(WORKING DATA begins)

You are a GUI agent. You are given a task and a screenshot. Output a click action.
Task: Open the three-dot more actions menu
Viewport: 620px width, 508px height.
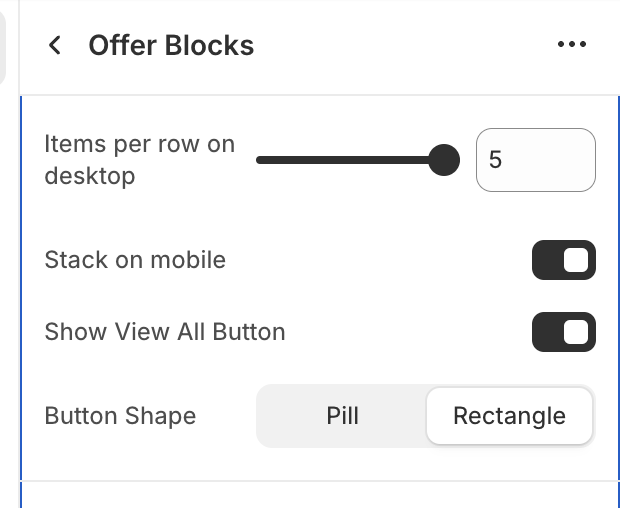pos(571,45)
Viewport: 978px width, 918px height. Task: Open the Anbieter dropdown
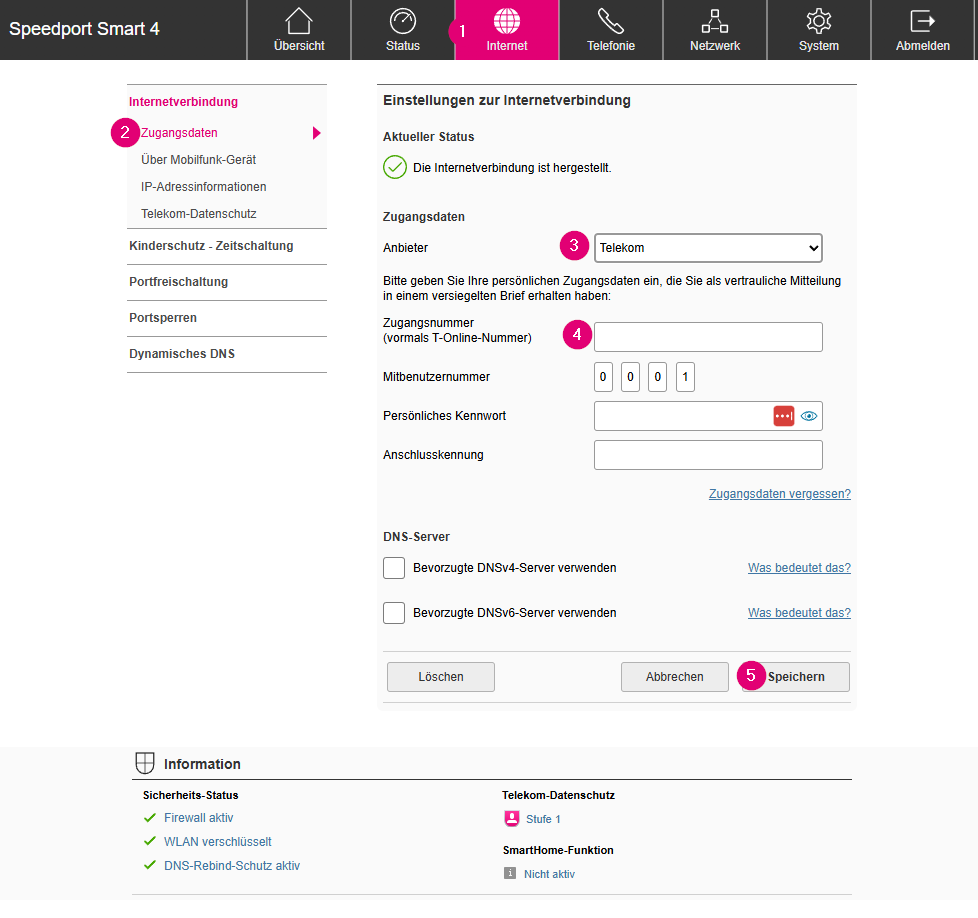708,247
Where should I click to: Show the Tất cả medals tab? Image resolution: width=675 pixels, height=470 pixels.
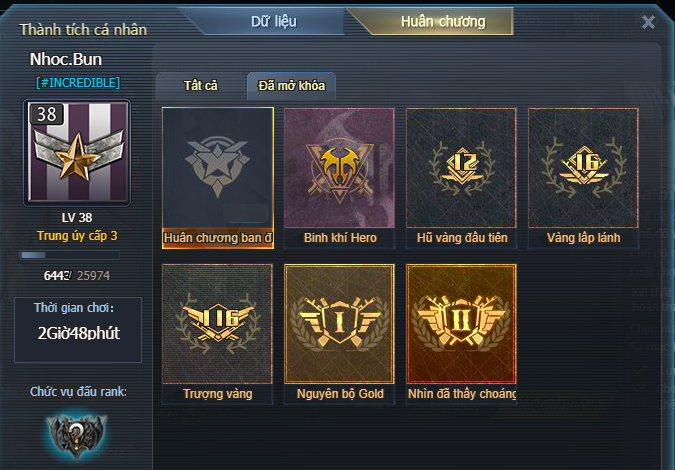(x=201, y=86)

(WORKING DATA ends)

WORK INSTRUCTION:
Transcribe exactly the lines from the one containing "Viewport: 620px width, 508px height." through the last line of the records above, and nothing else. Leave out the pictures.

YOUR SOLUTION:
Viewport: 620px width, 508px height.
pos(571,45)
Viewport: 978px width, 918px height. Task: Open the Anbieter dropdown
708,247
Where should I click to: Show the Tất cả medals tab? Image resolution: width=675 pixels, height=470 pixels.
(x=201, y=86)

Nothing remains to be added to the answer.